DATA:
** Start **
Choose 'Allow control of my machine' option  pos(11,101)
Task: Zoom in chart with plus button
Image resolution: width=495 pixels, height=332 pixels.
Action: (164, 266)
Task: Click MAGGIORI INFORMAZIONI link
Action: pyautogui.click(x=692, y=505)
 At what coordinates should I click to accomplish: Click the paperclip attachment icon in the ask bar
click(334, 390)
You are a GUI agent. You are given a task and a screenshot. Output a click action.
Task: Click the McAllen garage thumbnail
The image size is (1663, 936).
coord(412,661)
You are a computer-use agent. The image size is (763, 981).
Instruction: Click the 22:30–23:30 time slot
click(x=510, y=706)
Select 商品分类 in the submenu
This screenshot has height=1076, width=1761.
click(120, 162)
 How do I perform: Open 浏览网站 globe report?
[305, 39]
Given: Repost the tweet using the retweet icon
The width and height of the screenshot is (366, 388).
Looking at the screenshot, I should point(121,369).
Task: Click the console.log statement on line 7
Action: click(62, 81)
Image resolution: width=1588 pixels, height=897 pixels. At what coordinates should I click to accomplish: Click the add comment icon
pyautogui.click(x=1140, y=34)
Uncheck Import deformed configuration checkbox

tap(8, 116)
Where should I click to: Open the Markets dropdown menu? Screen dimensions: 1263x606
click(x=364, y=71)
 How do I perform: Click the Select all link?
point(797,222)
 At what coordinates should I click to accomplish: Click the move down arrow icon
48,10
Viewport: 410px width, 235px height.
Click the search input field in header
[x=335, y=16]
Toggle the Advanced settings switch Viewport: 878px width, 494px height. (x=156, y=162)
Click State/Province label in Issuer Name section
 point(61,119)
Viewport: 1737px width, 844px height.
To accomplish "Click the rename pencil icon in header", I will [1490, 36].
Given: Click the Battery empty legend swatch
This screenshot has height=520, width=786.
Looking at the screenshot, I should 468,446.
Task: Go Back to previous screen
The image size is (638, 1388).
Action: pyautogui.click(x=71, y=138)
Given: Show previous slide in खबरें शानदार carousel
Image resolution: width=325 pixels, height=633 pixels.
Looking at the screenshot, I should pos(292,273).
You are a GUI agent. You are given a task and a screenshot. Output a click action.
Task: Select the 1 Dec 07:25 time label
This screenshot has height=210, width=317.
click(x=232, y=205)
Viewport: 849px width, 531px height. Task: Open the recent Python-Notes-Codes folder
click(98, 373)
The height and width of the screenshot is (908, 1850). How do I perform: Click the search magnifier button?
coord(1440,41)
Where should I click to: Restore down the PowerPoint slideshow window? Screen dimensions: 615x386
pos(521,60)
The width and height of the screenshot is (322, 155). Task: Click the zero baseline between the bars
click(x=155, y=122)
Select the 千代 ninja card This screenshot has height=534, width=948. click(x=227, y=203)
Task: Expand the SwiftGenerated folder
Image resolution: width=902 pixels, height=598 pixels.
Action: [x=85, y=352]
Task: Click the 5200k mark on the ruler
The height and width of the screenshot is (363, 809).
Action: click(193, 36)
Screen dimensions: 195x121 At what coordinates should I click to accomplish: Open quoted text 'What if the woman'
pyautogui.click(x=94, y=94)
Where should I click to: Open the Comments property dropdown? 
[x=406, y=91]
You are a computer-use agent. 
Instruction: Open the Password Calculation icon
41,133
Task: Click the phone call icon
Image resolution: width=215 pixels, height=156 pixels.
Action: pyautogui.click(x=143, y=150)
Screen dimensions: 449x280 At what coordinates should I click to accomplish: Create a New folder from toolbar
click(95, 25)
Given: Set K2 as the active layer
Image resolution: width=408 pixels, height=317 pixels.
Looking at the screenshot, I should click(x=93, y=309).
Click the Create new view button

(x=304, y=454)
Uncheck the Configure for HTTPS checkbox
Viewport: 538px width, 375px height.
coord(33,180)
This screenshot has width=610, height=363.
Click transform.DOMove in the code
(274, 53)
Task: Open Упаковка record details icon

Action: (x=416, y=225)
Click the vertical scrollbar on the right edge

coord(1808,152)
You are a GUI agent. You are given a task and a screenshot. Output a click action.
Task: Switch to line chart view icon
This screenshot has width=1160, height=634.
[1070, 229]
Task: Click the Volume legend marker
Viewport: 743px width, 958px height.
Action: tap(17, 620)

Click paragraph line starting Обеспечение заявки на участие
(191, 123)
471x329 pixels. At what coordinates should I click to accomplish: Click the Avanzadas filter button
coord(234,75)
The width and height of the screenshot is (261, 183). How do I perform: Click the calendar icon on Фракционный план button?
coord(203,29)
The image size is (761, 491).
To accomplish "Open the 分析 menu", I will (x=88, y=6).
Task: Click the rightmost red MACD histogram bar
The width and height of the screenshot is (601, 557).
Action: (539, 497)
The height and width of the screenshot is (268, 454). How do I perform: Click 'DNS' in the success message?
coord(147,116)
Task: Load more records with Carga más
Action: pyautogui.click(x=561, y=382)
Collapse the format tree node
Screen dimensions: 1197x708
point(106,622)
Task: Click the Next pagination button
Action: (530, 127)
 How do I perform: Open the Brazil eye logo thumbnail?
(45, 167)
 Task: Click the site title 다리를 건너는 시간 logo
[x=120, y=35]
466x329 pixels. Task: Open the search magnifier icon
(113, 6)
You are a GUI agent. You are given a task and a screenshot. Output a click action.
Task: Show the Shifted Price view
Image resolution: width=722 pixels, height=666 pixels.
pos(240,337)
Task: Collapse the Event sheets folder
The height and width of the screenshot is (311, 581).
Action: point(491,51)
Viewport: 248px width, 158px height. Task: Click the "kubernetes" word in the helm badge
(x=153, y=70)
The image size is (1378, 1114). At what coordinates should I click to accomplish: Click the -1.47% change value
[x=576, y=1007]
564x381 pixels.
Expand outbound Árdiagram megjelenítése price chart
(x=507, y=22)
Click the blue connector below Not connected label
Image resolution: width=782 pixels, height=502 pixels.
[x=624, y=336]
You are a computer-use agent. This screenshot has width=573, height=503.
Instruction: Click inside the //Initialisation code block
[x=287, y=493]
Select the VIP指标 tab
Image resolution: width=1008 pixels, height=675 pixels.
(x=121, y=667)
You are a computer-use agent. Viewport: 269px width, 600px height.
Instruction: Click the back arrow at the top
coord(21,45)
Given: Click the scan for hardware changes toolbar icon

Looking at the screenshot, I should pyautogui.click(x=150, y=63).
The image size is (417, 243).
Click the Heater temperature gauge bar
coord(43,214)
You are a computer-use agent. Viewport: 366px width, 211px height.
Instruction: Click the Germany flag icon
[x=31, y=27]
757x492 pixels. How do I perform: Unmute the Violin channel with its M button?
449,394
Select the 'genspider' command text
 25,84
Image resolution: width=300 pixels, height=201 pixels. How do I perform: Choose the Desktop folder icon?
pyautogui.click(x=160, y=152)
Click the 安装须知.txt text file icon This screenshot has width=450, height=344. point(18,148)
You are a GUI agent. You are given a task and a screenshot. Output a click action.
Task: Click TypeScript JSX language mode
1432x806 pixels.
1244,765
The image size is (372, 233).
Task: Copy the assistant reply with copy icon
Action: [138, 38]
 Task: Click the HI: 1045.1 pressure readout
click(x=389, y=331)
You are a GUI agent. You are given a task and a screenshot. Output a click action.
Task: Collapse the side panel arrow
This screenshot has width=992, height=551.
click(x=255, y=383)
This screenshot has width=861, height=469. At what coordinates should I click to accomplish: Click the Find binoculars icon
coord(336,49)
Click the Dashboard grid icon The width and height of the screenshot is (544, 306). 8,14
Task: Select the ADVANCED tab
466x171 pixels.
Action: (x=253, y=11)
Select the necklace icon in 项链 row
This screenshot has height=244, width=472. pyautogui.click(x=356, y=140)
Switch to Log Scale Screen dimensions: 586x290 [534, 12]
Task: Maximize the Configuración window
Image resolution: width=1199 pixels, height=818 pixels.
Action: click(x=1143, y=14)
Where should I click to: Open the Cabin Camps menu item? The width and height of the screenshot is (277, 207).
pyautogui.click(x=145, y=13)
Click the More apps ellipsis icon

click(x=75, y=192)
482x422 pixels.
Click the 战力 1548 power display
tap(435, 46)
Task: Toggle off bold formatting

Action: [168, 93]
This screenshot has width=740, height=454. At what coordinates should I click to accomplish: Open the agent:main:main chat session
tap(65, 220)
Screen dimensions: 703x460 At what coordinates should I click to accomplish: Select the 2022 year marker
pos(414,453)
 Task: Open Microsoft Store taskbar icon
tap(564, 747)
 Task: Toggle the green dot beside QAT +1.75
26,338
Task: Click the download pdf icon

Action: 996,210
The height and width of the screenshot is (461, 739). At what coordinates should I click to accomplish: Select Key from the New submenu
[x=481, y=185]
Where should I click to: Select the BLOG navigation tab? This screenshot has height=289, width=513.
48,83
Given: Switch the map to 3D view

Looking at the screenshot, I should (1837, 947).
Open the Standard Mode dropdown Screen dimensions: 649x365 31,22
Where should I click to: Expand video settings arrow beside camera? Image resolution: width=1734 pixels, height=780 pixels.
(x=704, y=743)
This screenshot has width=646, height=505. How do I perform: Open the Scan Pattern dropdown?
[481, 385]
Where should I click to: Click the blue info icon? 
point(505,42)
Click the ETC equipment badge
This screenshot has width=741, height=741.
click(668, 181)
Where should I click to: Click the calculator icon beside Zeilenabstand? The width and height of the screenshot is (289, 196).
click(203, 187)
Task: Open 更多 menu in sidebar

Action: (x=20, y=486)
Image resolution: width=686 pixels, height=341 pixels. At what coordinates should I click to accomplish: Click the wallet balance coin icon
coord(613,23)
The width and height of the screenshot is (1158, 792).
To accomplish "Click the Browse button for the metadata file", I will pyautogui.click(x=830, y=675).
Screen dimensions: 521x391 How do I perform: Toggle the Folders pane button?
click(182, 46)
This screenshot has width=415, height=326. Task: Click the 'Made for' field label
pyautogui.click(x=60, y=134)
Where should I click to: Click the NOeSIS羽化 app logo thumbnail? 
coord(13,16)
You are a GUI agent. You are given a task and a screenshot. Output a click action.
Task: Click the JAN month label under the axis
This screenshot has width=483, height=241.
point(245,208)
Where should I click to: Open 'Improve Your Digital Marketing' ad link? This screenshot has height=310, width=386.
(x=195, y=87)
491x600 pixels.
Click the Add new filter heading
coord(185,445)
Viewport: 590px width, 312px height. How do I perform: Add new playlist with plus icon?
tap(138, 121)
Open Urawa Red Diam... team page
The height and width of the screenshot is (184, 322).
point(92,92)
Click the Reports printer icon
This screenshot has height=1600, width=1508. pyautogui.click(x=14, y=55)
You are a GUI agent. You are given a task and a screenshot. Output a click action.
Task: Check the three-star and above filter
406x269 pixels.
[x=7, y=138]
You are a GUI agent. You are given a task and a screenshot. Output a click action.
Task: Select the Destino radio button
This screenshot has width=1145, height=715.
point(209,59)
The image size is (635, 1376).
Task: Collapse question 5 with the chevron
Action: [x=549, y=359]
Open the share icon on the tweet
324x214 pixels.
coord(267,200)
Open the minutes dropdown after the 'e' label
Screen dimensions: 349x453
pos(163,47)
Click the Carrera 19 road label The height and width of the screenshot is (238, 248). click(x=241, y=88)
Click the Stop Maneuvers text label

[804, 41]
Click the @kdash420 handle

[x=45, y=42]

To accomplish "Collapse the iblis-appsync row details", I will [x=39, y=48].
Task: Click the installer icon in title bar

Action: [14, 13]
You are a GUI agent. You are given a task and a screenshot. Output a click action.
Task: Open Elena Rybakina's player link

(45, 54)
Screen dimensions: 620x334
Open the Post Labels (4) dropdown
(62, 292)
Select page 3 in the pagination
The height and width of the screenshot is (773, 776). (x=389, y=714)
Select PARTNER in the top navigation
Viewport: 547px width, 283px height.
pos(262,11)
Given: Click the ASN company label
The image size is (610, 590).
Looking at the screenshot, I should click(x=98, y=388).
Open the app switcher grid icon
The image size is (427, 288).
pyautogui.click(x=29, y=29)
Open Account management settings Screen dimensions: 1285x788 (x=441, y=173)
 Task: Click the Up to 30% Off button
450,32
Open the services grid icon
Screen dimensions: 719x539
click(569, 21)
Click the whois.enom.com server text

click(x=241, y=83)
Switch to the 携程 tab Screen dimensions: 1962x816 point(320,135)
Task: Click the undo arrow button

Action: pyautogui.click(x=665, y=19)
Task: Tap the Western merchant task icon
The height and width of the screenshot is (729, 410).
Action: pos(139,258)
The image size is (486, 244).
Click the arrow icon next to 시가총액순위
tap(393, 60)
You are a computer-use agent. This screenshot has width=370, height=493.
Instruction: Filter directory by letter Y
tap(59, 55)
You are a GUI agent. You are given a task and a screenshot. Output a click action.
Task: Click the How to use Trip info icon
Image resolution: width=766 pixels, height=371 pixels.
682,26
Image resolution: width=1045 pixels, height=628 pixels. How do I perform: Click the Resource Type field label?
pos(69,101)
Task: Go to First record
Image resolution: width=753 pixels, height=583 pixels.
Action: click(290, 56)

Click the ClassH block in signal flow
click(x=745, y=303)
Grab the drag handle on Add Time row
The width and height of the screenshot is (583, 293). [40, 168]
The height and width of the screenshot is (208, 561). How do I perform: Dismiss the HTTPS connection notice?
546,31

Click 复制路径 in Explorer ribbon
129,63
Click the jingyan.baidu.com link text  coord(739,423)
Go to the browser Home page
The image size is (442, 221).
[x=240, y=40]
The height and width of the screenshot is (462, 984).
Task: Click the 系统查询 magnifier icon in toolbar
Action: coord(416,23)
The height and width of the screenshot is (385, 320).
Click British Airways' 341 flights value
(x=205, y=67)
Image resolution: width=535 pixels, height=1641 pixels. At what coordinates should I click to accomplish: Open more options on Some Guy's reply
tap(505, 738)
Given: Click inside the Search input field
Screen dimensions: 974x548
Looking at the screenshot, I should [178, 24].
** End **
WORK TO DO:
Return the rows above verbatim, from the line with "Click 复制路径 in Explorer ribbon" up to and including the final line of the rows.

PROBLEM SOLUTION:
Click 复制路径 in Explorer ribbon
129,63
Click the jingyan.baidu.com link text  coord(739,423)
Go to the browser Home page
The image size is (442, 221).
[x=240, y=40]
The height and width of the screenshot is (462, 984).
Task: Click the 系统查询 magnifier icon in toolbar
Action: coord(416,23)
The height and width of the screenshot is (385, 320).
Click British Airways' 341 flights value
(x=205, y=67)
Image resolution: width=535 pixels, height=1641 pixels. At what coordinates should I click to accomplish: Open more options on Some Guy's reply
tap(505, 738)
Given: Click inside the Search input field
Screen dimensions: 974x548
Looking at the screenshot, I should [178, 24].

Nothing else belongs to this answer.